Oil-producing Azerbaijan frequently threatened to take the mountainous Nagorno-Karabakh region back by force from the much weaker Armenia. Armenia has not yet implemented the UN Security Council's four resolutions on withdrawal of its armed forces from the Nagorno-Karabakh and the surrounding districts. Clashes around the region have fueled worries of a wider conflict breaking out in the South Caucasus, which is crossed by oil and gas pipelines. The two sides are separated by a demilitarized buffer zone, but each side accuses the other of numerous violations.
Fueled by windfall revenues from its Caspian Sea oil and gas reserves, Azerbaijan went on a military spending spree over a decade, buying new weaponry and equipment from Russia and elsewhere. That worried analysts, who feared Baku might try to preemptively take back Nagorno-Karabakh, whose loss remains an unhealed wound for many Azerbaijanis.

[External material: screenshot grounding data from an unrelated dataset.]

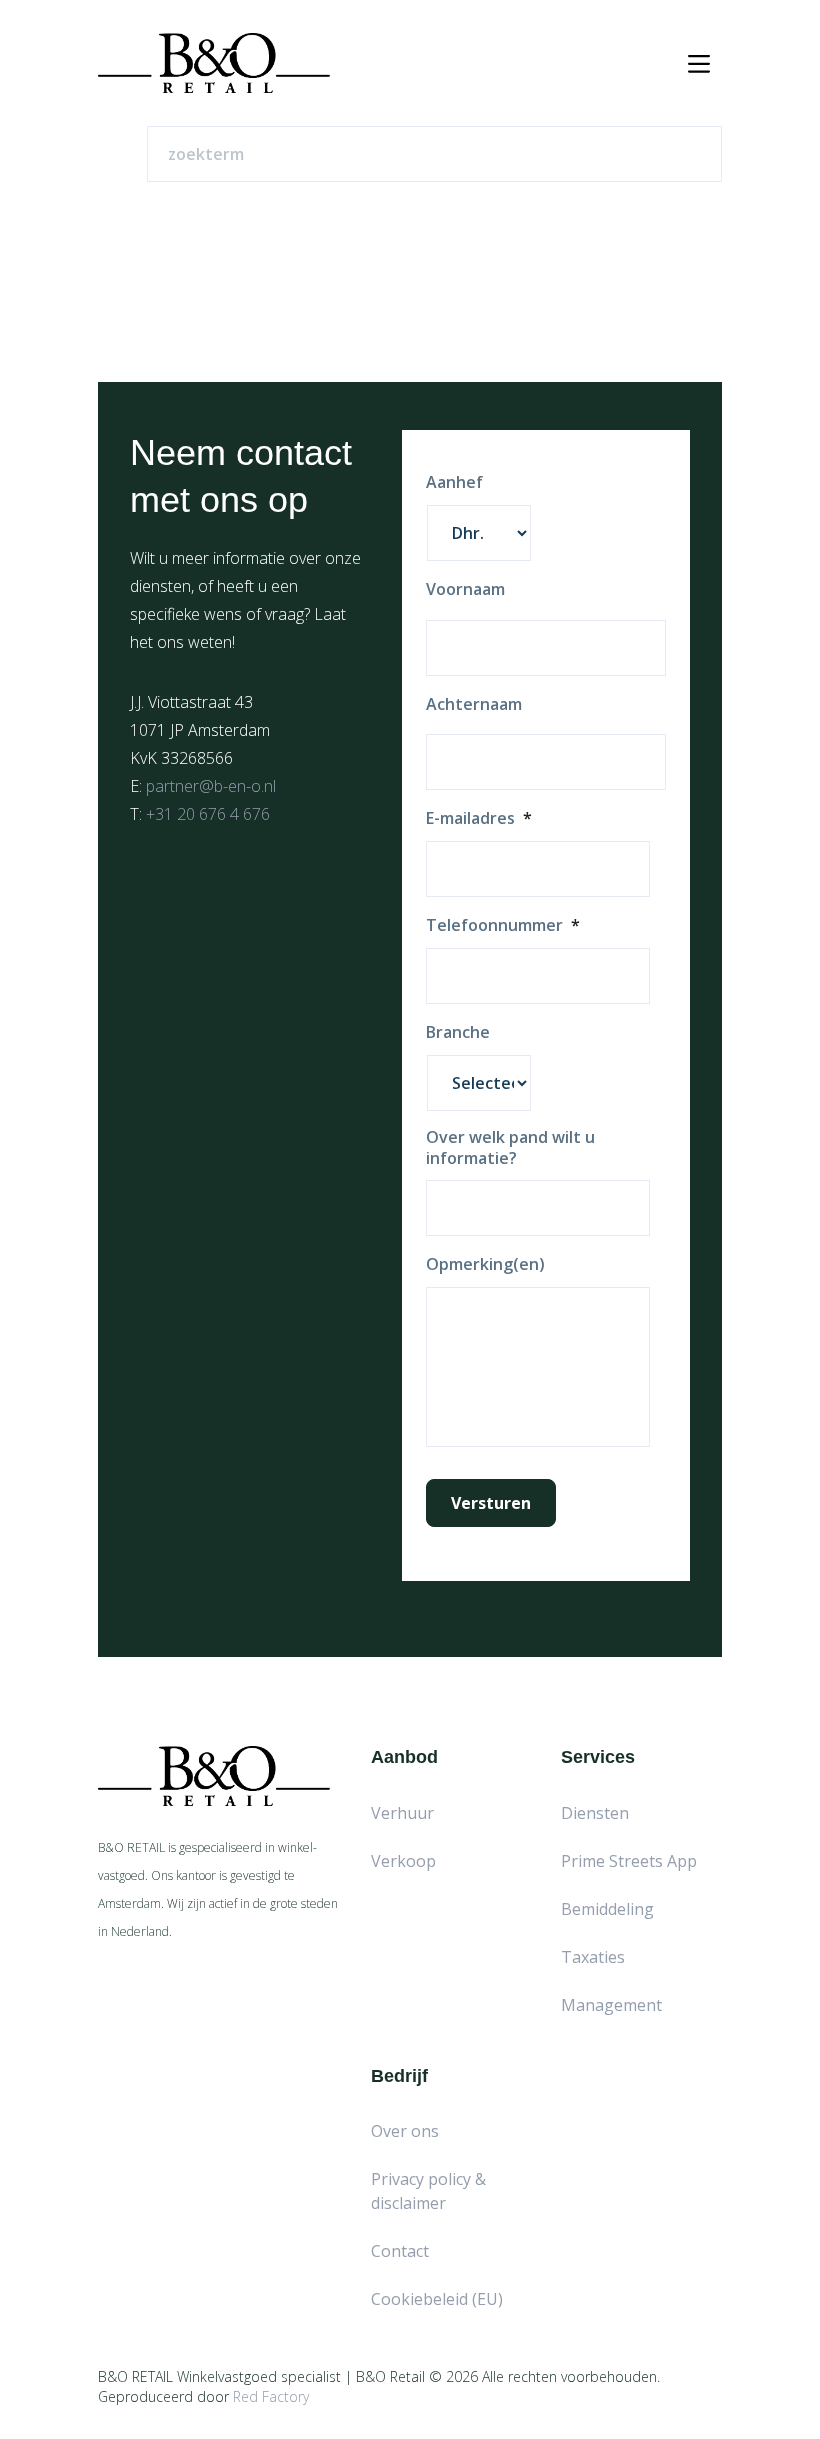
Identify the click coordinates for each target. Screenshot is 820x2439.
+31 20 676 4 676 (208, 814)
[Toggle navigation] (699, 63)
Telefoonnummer (503, 925)
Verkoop (403, 1861)
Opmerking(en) (485, 1264)
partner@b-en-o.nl (211, 786)
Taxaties (593, 1957)
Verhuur (402, 1813)
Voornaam (465, 589)
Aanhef (454, 482)
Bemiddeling (607, 1909)
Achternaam (474, 704)
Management (611, 2005)
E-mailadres (479, 818)
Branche (458, 1032)
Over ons (405, 2131)
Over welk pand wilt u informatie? (510, 1148)
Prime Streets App (629, 1861)
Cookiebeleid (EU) (437, 2299)
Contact (400, 2251)
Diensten (595, 1813)
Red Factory (271, 2396)
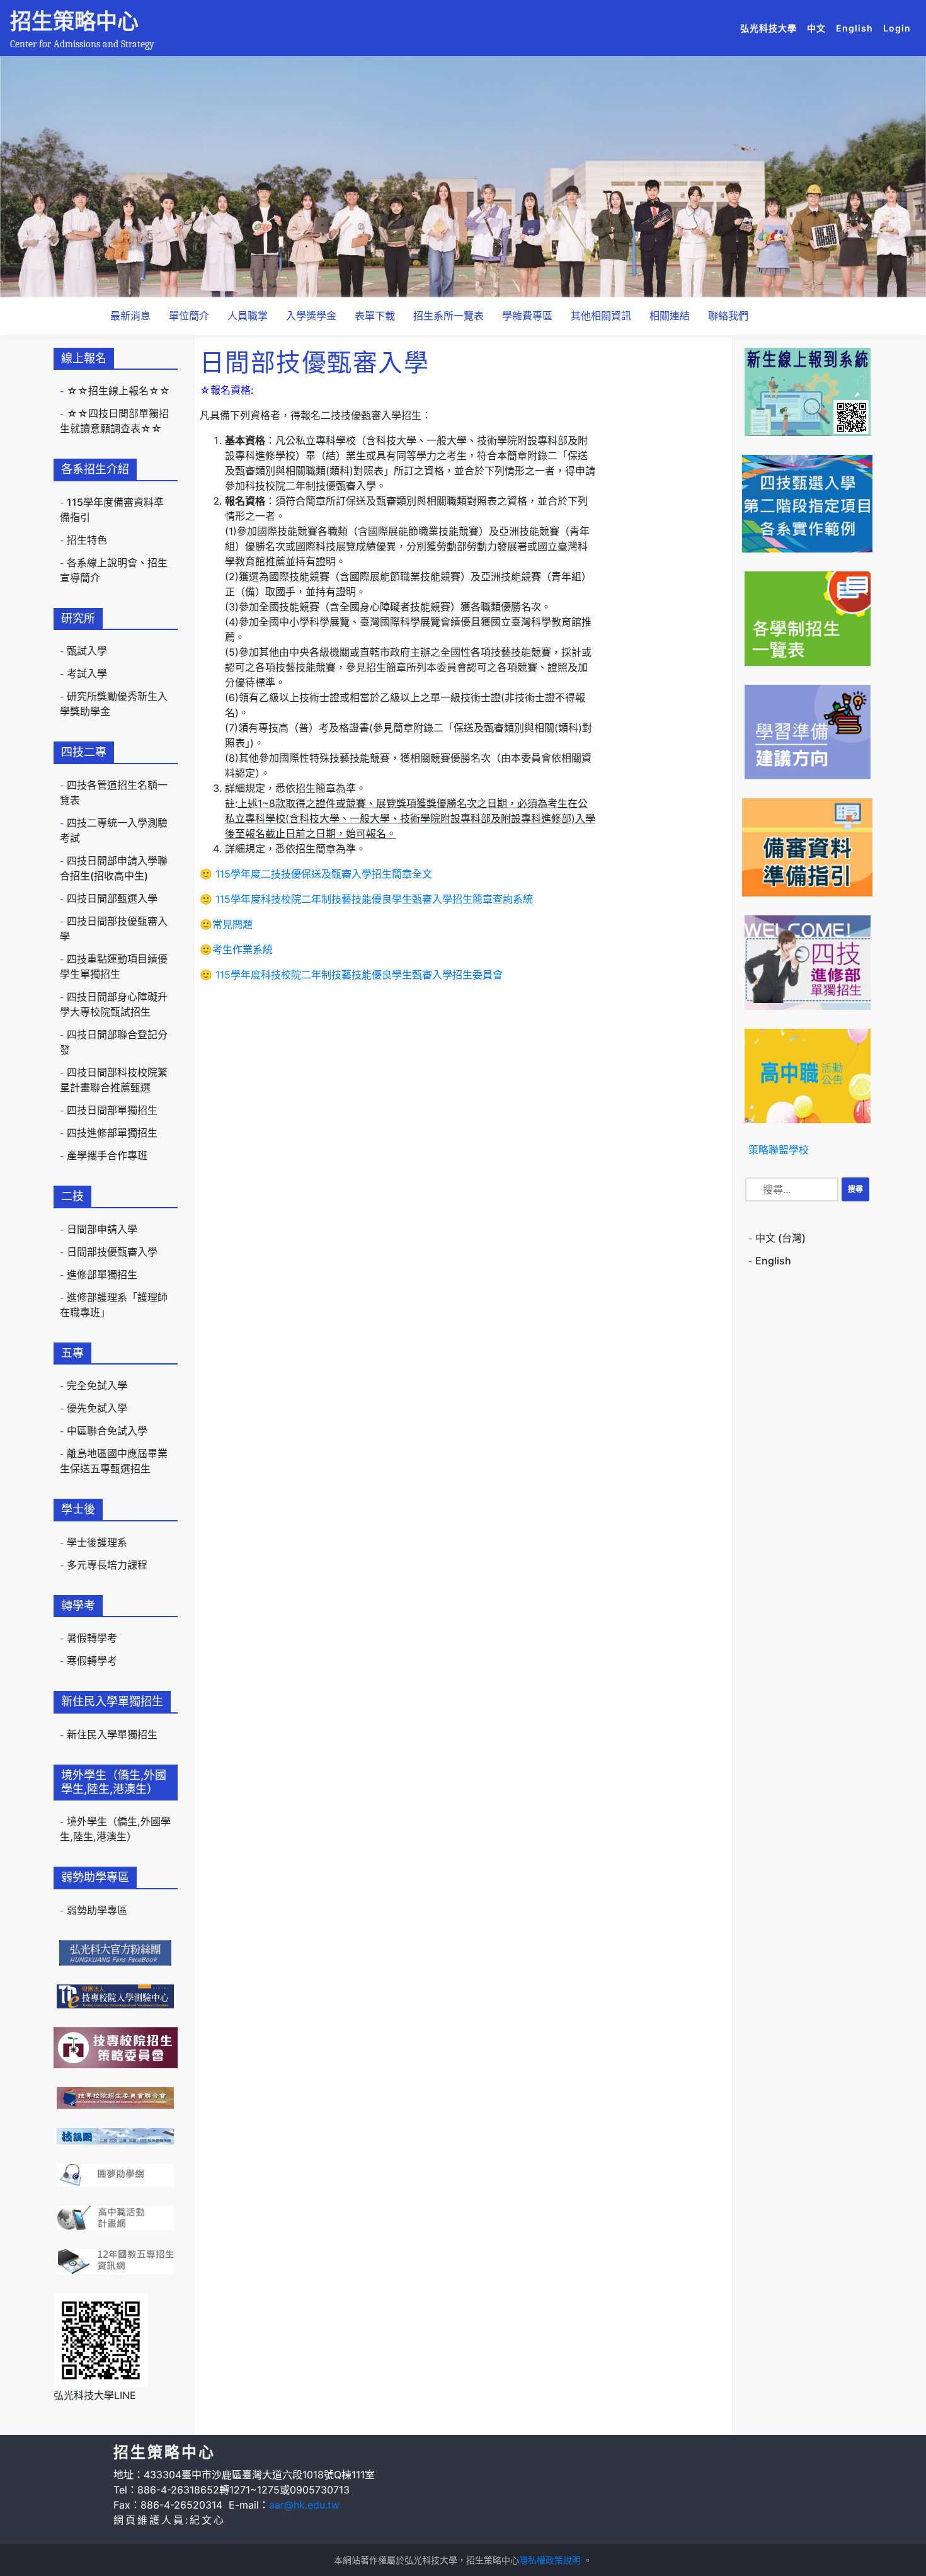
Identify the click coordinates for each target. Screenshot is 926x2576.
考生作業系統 (242, 949)
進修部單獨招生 (102, 1274)
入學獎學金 (311, 315)
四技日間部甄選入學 (112, 898)
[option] (463, 176)
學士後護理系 (97, 1542)
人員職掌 (247, 315)
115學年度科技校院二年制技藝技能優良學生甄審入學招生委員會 (357, 974)
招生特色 (87, 540)
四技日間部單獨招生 (112, 1110)
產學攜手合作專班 (107, 1155)
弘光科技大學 (771, 27)
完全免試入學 (97, 1385)
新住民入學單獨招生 (112, 1734)
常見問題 (232, 924)
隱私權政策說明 (550, 2560)
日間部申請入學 (102, 1229)
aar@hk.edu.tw (304, 2505)
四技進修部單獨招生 (112, 1132)
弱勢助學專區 (97, 1910)
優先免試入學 (97, 1408)
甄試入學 (87, 650)
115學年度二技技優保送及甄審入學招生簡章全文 (323, 873)
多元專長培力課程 (107, 1565)
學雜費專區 (527, 315)
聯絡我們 (728, 315)
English (857, 27)
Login (897, 28)
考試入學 (87, 673)
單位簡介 (189, 315)
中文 (819, 27)
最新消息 (130, 315)
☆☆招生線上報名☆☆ (118, 390)
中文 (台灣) (780, 1238)
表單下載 (375, 315)
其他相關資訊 (601, 315)
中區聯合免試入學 (107, 1430)
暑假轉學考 (92, 1638)
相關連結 (669, 315)
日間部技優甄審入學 (112, 1251)
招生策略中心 (74, 21)
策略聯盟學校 (778, 1149)
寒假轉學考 (92, 1660)
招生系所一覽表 (448, 315)
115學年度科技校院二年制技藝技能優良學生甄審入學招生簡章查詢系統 (374, 899)
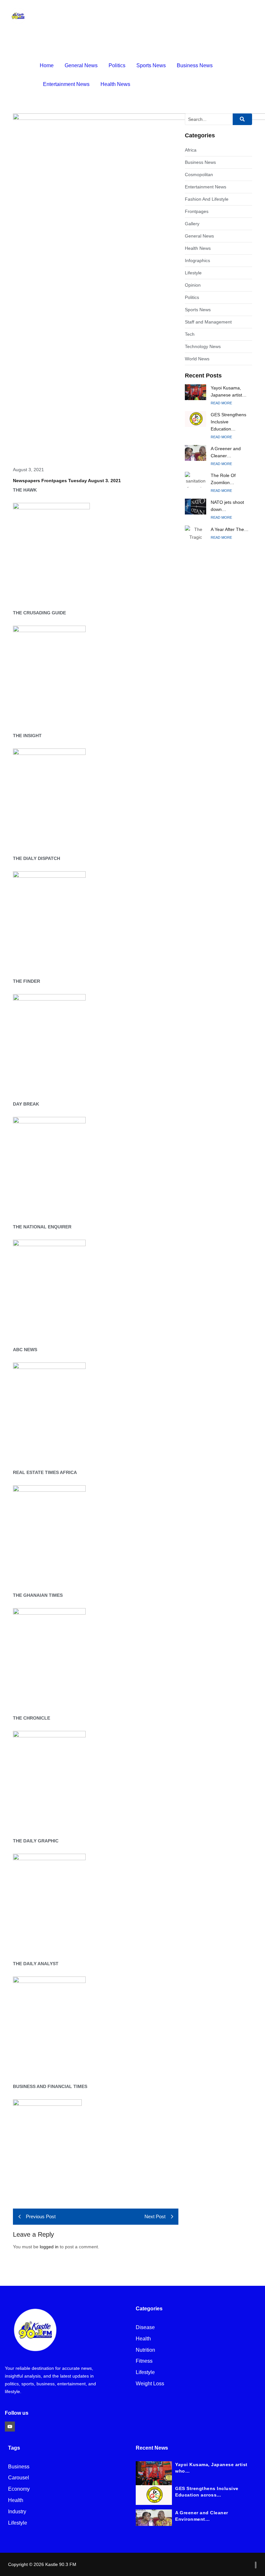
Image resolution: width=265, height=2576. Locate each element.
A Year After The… (230, 529)
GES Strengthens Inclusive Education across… (206, 2491)
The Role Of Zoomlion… (223, 479)
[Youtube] (10, 2427)
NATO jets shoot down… (227, 506)
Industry (17, 2512)
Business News (195, 65)
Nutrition (145, 2350)
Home (47, 65)
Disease (145, 2328)
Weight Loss (150, 2384)
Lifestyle (145, 2372)
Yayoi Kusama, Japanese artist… (229, 391)
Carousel (18, 2478)
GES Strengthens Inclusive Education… (228, 421)
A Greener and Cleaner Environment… (201, 2516)
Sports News (151, 65)
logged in (49, 2246)
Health (143, 2339)
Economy (19, 2489)
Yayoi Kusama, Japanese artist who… (211, 2468)
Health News (115, 84)
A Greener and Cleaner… (226, 452)
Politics (117, 65)
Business (18, 2467)
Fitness (144, 2361)
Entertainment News (66, 84)
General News (81, 65)
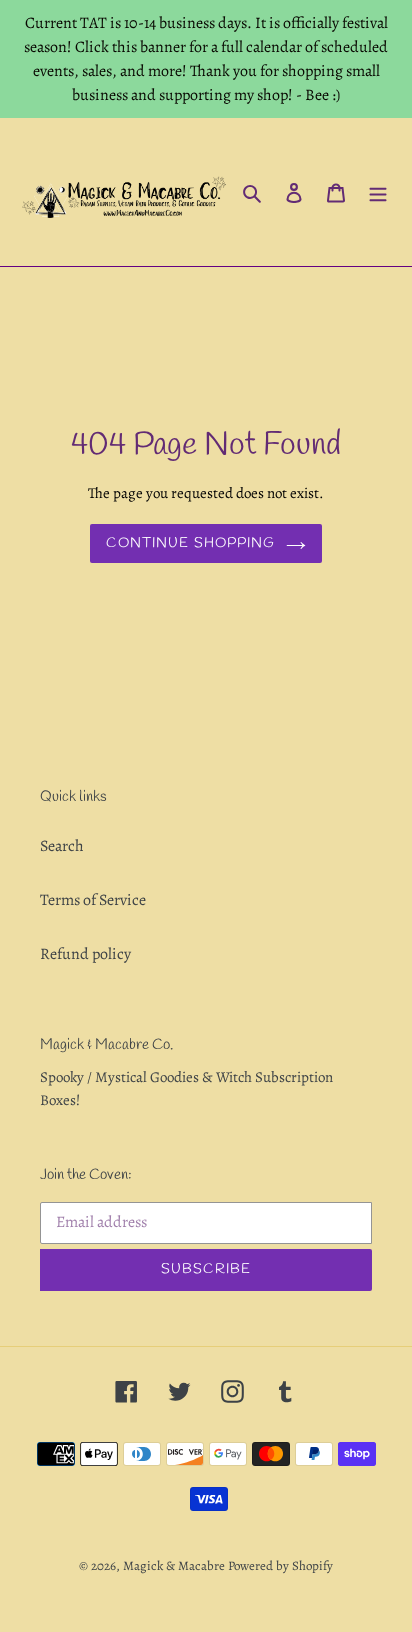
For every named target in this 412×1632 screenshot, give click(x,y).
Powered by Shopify (280, 1565)
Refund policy (85, 954)
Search (62, 846)
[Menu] (378, 192)
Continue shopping (190, 543)
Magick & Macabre (174, 1565)
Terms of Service (93, 900)
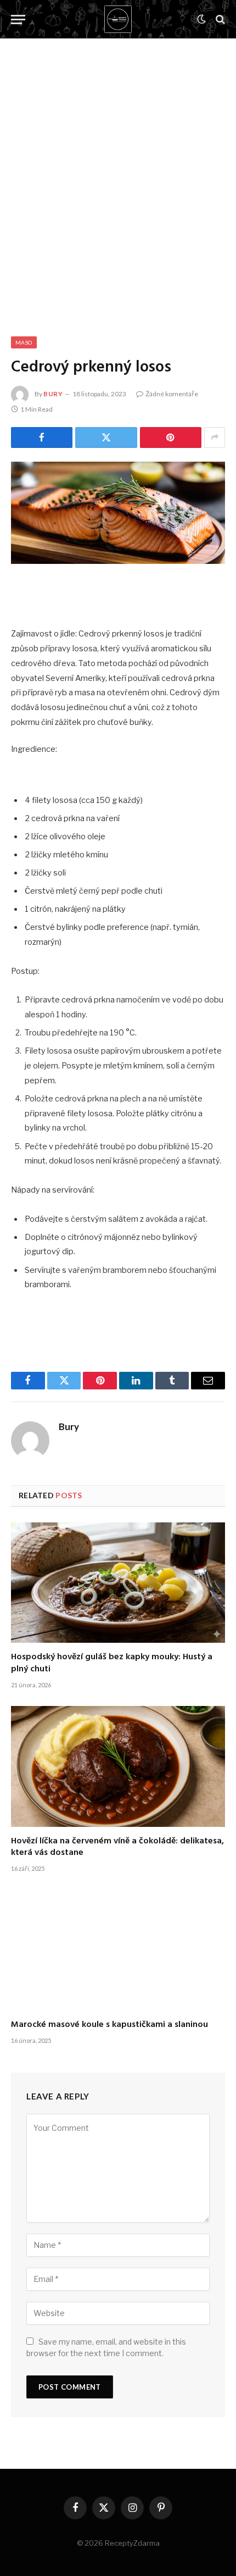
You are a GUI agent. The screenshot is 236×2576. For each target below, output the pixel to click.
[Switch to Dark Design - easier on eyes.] (201, 19)
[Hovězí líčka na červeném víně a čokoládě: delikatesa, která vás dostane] (118, 1766)
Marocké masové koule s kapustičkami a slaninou (109, 2025)
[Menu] (18, 19)
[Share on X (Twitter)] (106, 437)
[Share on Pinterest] (170, 437)
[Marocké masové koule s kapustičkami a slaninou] (118, 1950)
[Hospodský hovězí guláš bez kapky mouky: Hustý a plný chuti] (118, 1582)
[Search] (219, 19)
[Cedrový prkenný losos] (118, 513)
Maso (23, 342)
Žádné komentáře (171, 394)
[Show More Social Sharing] (214, 437)
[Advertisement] (118, 176)
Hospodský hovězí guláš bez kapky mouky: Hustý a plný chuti (111, 1663)
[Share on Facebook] (41, 437)
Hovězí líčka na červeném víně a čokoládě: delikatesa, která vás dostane (117, 1847)
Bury (53, 394)
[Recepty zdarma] (118, 19)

Arayik (Ara) Harutyunianh was sworn in as de facto president of Nagorno-Karabakh, the unrecognized breakaway Azerbaijani region. The inauguration ceremony held on 21 May 2020 in the city of Shushi was attended by an Armenian delegation led by Prime Minister Nikol Pashinian. Harutyunian, the former prime minister of the disputed region, won a runoff election on April 14.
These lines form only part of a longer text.